Filed Date: 12/5/1858
Status: Precedential
Modified Date: 1/12/2023
J. R. Stafford, the intestate of the plaintiffs, intermarried in the year 1854, with the present defendant, who was then fourteen years of age, and had a father living, who did not give his consent to the marriage. At the time of the marriage, the defendant owned the slaves now sued for, and one other named Bethena, and the husband took them into possession, but said he held them as his wife's property, and not his own. He, however, sold Bethena, much to the dissatisfaction of the defendant, and he kept the others in his possession until his death in August, 1858. The defendant then took the four negroes into her possession, claiming them as her own, and refused to deliver them to the plaintiffs, the administrators of the deceased husband.

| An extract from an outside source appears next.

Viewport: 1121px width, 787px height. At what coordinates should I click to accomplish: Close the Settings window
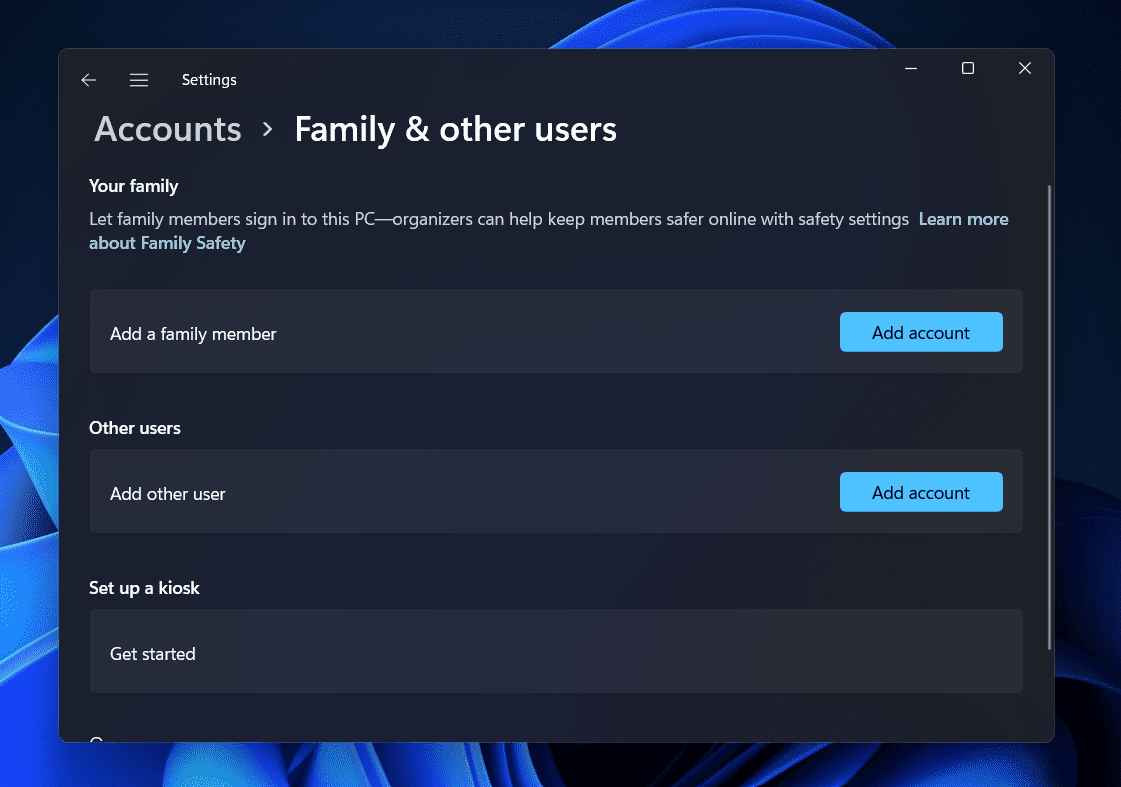coord(1024,68)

The presiding Judge gave judgment for the plaintiffs, and the defendant appealed. If the defendant's marriage had taken place a year or so later, her defense would have been more available, as the act of 1855, Rev. Code, ch. 68, sec. 10 and 11, corrects the unfortunate provision of the act of 1820, respecting the conviction of the husband, and enacts directly, that, by such a marriage as this, the husband shall get no interest in any effects of his wife, but they shall vest in trustees for her separate use; but under the law, as it stood at the time of the defendant's marriage, her property in possession, vested in the husband, and could only be divested by conviction for the misdemeanor, as provided in statutes of 1820 and 1836. The *Page 111 forfeiture of the property did not arise from the offense simply, but from that, and a conviction following, within due time; Shutt v. Carloss, 1 Ire. Eq. 233.
PER CURIAM, Judgment affirmed.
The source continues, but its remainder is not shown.